I love regular Mimicreme for recipes requiring heavy cream, so I was very excited to see the Healthy Top. Also, Mimicreme is a local product, and yay for supporting local business. I bought a box for our Thanksgiving potluck earlier this month but we were all too stuffed for dessert, so it waited in my fridge until last night when we whipped it up for dessert.

This stuff whips beautifully!! In just a few minutes in the Kitchenaid we had stiff whipped peaks of creamy goodness! It was impressive how well it held its shape. The flavor right off the bat was better than Soyatoo. For one thing, being soy-free, it didn't have the beany aftertaste that Soyatoo has. Second, without adding any extra sugar or flavoring, the whip was sweet and had a nice vanilla flavor. It did have some downsides. It has a slightly odd after-texture, leaving a sort of strange feeling on your tongue. This is more evident if you're eating it by the spoonful -- uhh not that we were doing this or anything. Also, for being named "Healthy Whip" it has 50 calories per tablespoon, 6% of your daily value of fat, and 12% of your daily value of saturated fat per tbsp. Granted, there's no cholesterol, and the fat is from nuts and coconut, but I really wouldn't call it "healthy" otherwise.

In the end, I would absolutely buy it again to top a pie or other dessert. I would also love to try to fold some chocolate into it for a mousse. It is VERY rich and a little goes a long way, but I think it's really easy to overdo it on whipped cream, and you do have to keep in mind that box or no, it's not all that healthy! For a treat every now and again, however, go for it!

Thursday, November 25, 2010

Vegan MoFo Day 25: Thanksgiving

Happy Thanksgiving Everyone!!

I did it. I finished the marathon cooking! I ate many delicious Thanksgiving foods! I am stuffed and exhausted and also freezing cold because the oven has been off for hours and our house has no insulation. I had planned on a recipe tonight, but on the verge of passing out and trying so hard to get my daily post in, I will instead barrage you, gentle reader, with a bunch of pictures of the delicious food before I go collapse in my cozy warm bed.

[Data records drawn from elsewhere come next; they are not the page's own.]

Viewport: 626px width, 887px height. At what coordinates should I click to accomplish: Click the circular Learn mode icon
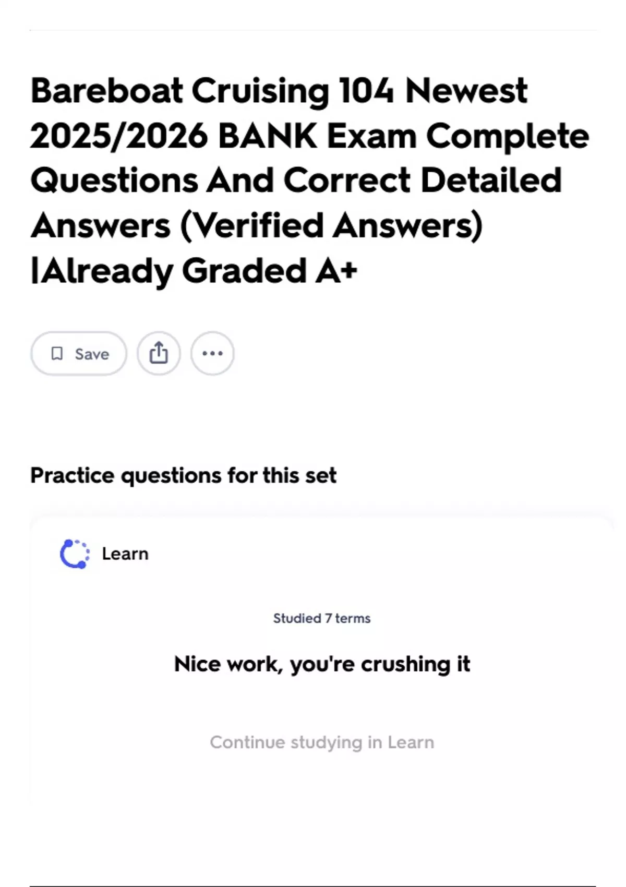tap(74, 554)
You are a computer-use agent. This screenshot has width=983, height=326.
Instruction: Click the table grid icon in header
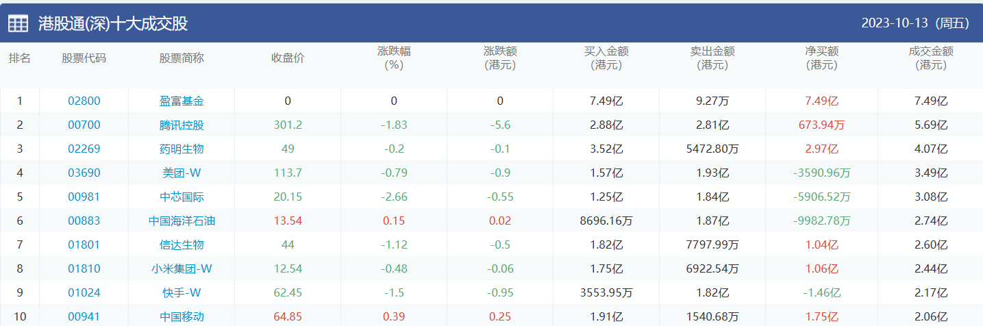click(18, 23)
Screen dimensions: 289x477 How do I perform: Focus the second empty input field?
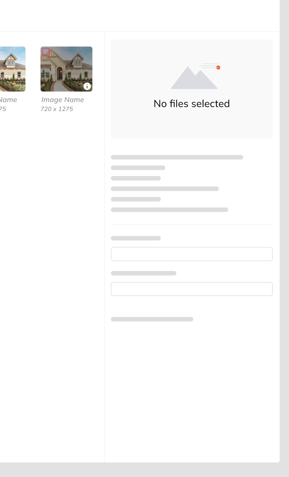coord(192,289)
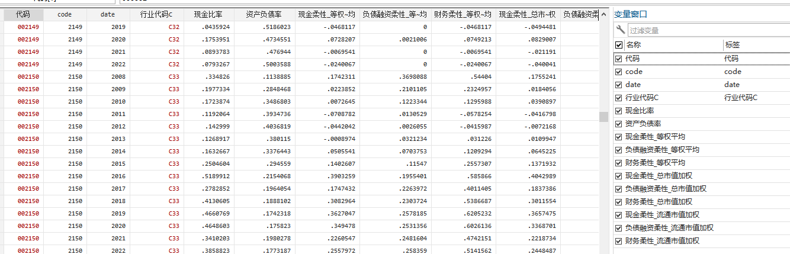The image size is (790, 254).
Task: Toggle the 财务柔性_流通市值加权 checkbox
Action: click(619, 241)
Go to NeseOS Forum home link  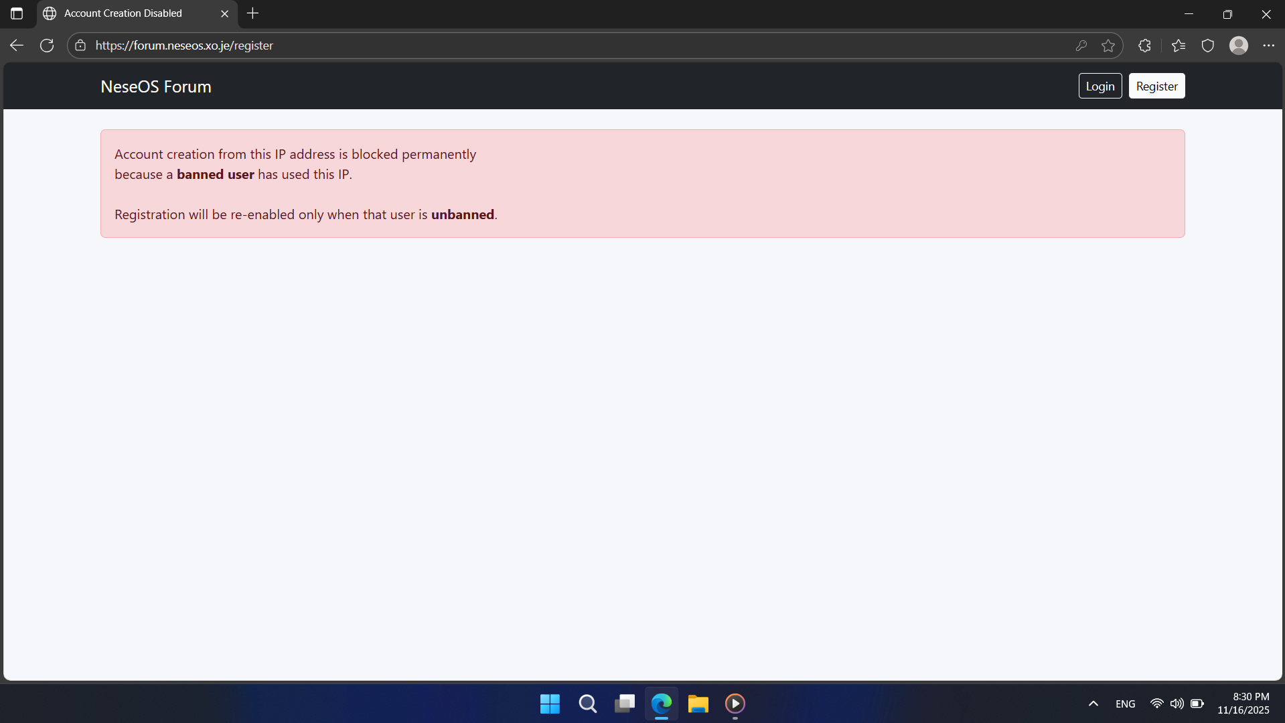click(156, 87)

Before we get to the food, however, I would like to invite any reader living in the Capital District in NY to come down to Crossgates Mall tomorrow, Saturday, and Sunday and donate a toy to needy kids! I don't delve into my personal life much here, but I am a social worker in foster care prevention. I work with a bunch of really great kids (and their families) who deserve a happy holiday and without us, it probably won't happen. So if you're local and you're out and about, stop by and donate a toy or a few bucks to make Christmas great for a kid in need! If you're not local, or avoiding the mall like the plague, and want to help, send me an email at megatarian(at)gmail.com and we'll work something out! :) Now onto the food pics!

The Spread! With my new tablecloth and "fancy plates" I got for my wedding.

Here we have sweet potato cornbread, stuffed mushrooms, cranberry sauce, gravy, sweet potatoes with apples, and my mini green bean casserole with panko instead of onions.

In this corner we have green bean casserole, stuffing, more cranbery sauce, more gravy, and scalloped broccoli and cauliflower.This angle shows the sweet potato and apple bake in the front, a bunch of repeats, and the seitan loaf all sliced up.
My plate! Clockwise from top right -- Seitan & Gravy, stuffed mushroom, sweet potato cornbread, sweet potatoes and apples, green bean casserole, broccoli and cauliflower, cranberry sauce, and stuffing in the middle. (No mashed potatoes because they're gross -- not these mashed potatoes in particular -- all mashed potatoes. I hate mashed potatoes.)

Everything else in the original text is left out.